Oh, Kris Glavin also replied. FOUR TIMES.

  • “Stunningly beautiful young ladies”
  • “Have a great time”
  • “Crystal queen looking badass”
  • “So unbelievably gorgeous”

Here’s one from Frederick Tarsatana

  • “Looking great like the outfit”

He has no tweets but in his grainy, low-resolution picture, it’s some fucking fat guy in a wrestling t-shirt.

Where are the hot guys at? I never see any buff guys showing the guns on these gamer grrls’ Twitters or Youtube comments or whatever. It’s always the same type of people. Guys in their mid-30s to mid-50s who are giant fucking nerds and are hard to look at. Many of them are obese as well.

If we reverse the genders, it would be like an average-looking guy making videos and tweeting about knitting, and everybody who comments is a total dog of a woman.

Actually, maybe that wouldn’t be far off from reality. Let me look for a Youtube channel of an average-looking man who knits.

https://www.youtube.com/@RJKnits/videos

This right here. This is the guy. He’s a 5/10 and all of his videos are about knitting. I chose knitting because it’s a stereotypically female hobby just like video games or horror movies are stereotypical male hobbies.

Unfortunately, this guy is gay but I’m not sure if that will matter.

All of the comments are going to be from women. Right? Let’s check.

Yeah. TheHermitChick. Eva Harr. Trish Kimble.

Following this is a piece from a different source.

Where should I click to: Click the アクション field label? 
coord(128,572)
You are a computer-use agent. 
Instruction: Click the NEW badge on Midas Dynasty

I may have stumbled onto something brilliant here. If you want the adoration of women on the internet, just start talking about a topic that women enjoy. Doesn’t matter what you look like. They’ll watch the fucking videos. Same fucking strategy that these basic gamer grrls employ.

Is this guy on Twitter? Yeah.

He’s not having as much success there. But he doesn’t actually talk about knitting. It’s just random bullshit.

I think that if he focused on knitting talk, he’d have all kinds of bitches replying to his posts. And I’m betting that they’d all be the equivalent of Kris Glavin or that enormous black guy or any of these other omega males who post on Horseface’s Twitter. And they’d all be talking about how hot this guy is. Even though he plainly is not.

This is what people should be doing. If you’re looking for a date or just the adoration of random women on the internet, start doing some shit that women enjoy doing. Knitting, cooking, pop music, horticulture, theatre, jewellery making, flower arranging, dancing, yoga. This sort of thing.

It’s exactly what fugly bitches like Horseface are doing. Exact same strategy. Be a fugly bitch but do it in a sub-culture that’s overwhelmingly male. This is how you get male attention. This is how you get guys talking about how hot you are.

2 thoughts on “Crystal Quin was at MagFest

    1. She had a long-term boyfriend and still behaved like this. And she never mentioned this long-term boyfriend once anywhere in her online presence. She gave the impression that she was single.

      She just needs the adoration of complete retards on the internet. It’s crazy. Total strangers. Complete losers. She needs these very unfortunate people to tell her that she’s a hot chick. I don’t get it.